"You are what you eat,” a philosophy that most likely originated in the early 19th century, was popularized in the 1940s and re-energized by the counterculture of the ’60s. It morphed, in the early years of the 21st century, into “You are where you eat” — the culinary war cry of the locavores, who aspire to eat only foods raised, grown, or wildcrafted within 100 miles of their homes — or 250 miles, in the case of desert dwellers like ethnobiologist Gary Paul Nabhan, who wrote about his year of eating locally in Coming Home to Eat: The Pleasures and Politics of Local Food (W.W. Norton, 2001).

Internationally renowned Santa Clara Pueblo sculptor Roxanne Swentzell (who shows new work at the Tower Gallery at the Poeh Cultural Center over Indian Market weekend) joined that conversation in 2013 with the Pueblo Food Experience project, when 14 volunteers of Pueblo descent agreed to eat, for three months, only the foods available to their ancestors before the first Native contact with the Spanish in 1540. Swentzell took that locavore goal one step further: We are not only what and where we eat, she suggested; we are also what and where our ancestors ate. The Pueblo Food Experience grew out of Swentzell’s work with the Flowering Tree Permaculture Institute, a nonprofit she co-founded at Santa Clara Pueblo in 1987.

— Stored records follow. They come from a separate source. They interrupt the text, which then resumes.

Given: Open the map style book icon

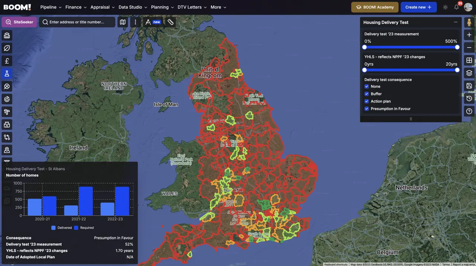Looking at the screenshot, I should tap(123, 22).
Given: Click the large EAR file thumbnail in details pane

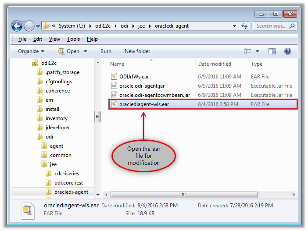Looking at the screenshot, I should [29, 211].
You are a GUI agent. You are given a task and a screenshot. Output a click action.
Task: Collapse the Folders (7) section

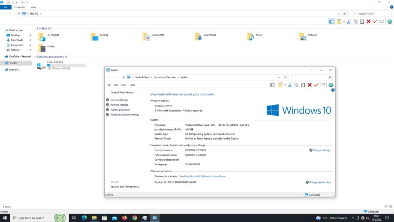pyautogui.click(x=35, y=28)
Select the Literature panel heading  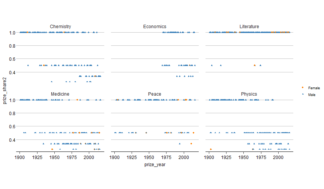click(249, 27)
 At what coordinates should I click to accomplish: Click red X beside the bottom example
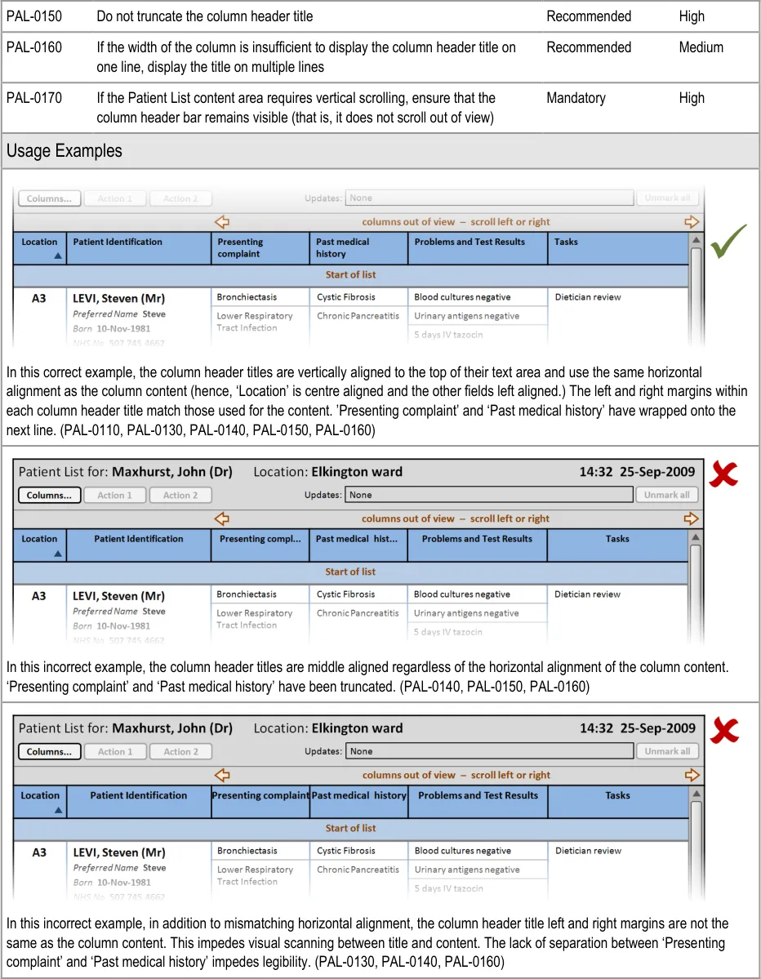(723, 731)
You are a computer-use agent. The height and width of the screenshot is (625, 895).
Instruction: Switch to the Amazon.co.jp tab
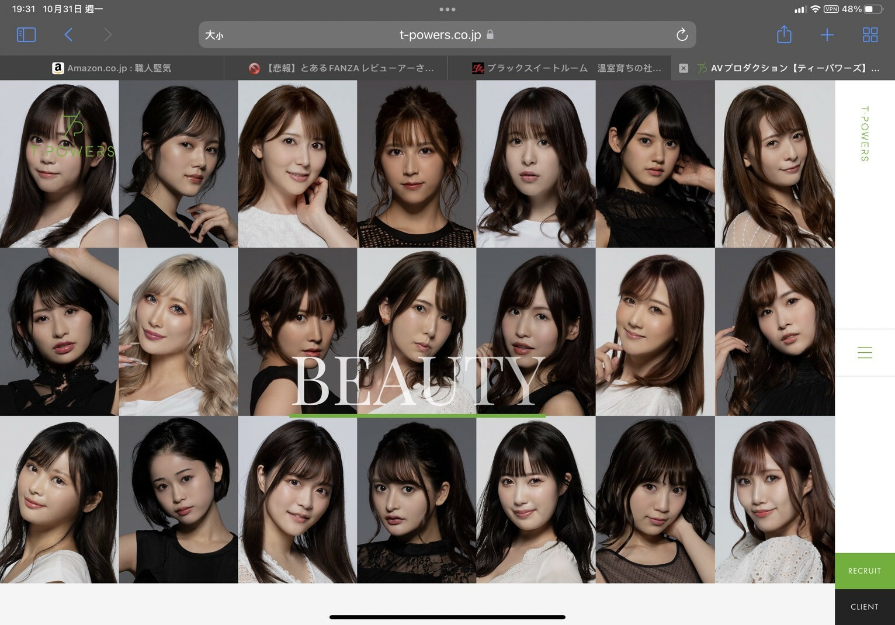pyautogui.click(x=112, y=68)
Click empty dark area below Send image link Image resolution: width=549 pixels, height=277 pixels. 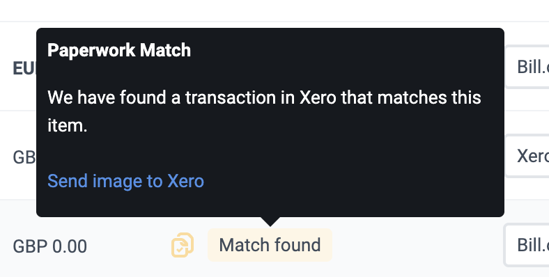270,203
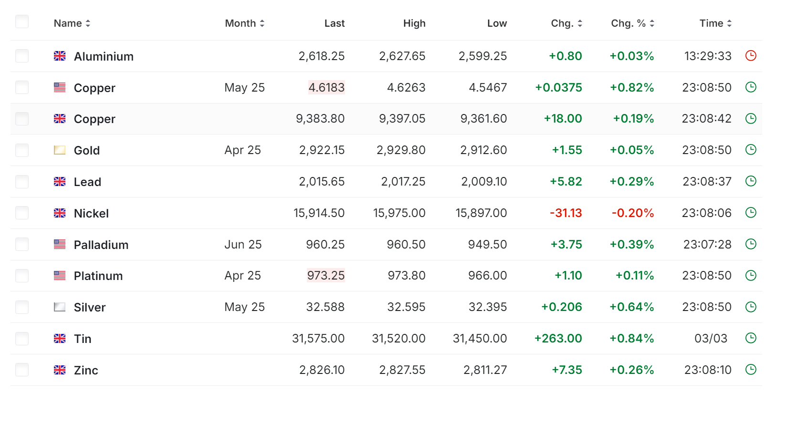This screenshot has width=787, height=425.
Task: Select the Platinum row checkbox
Action: [x=22, y=276]
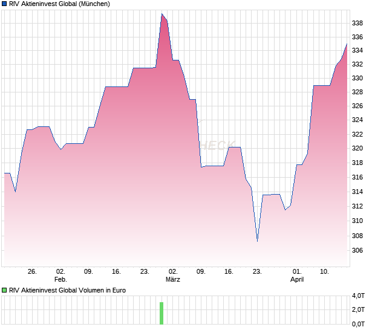Select the Feb. month label on the time axis
Screen dimensions: 375x330
pyautogui.click(x=60, y=280)
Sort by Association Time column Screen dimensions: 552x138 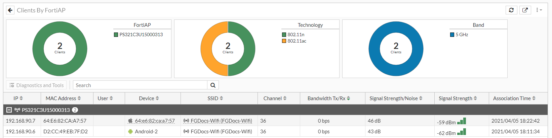[514, 98]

“I’ve been a seed saver for about 30 years,” Swentzell told Pasatiempo, “and I’ve been very aware of how crops are adapted to their environment. I had read an article that said it takes 20 generations for any species to adapt to an environment. Given that thought, I was fascinated with the idea that we humans, being like seeds, also adapt to our environments. And the way we move around nowadays, our bodies are constantly having to adapt to a new environment. Then I realized that Pueblo people are a very special case in that we are one of the few tribes that were not relocated. That means that we still have our genetic code to our environment intact. But the problem is we are not eating our local food; so even though we have location intact, our food is like we are living in a foreign country all the time. And our health is struggling. So I wanted to see if I could experiment with eating our traditional foods, foods we evolved with for more than 20 generations in the same location, and see what it would do for us.”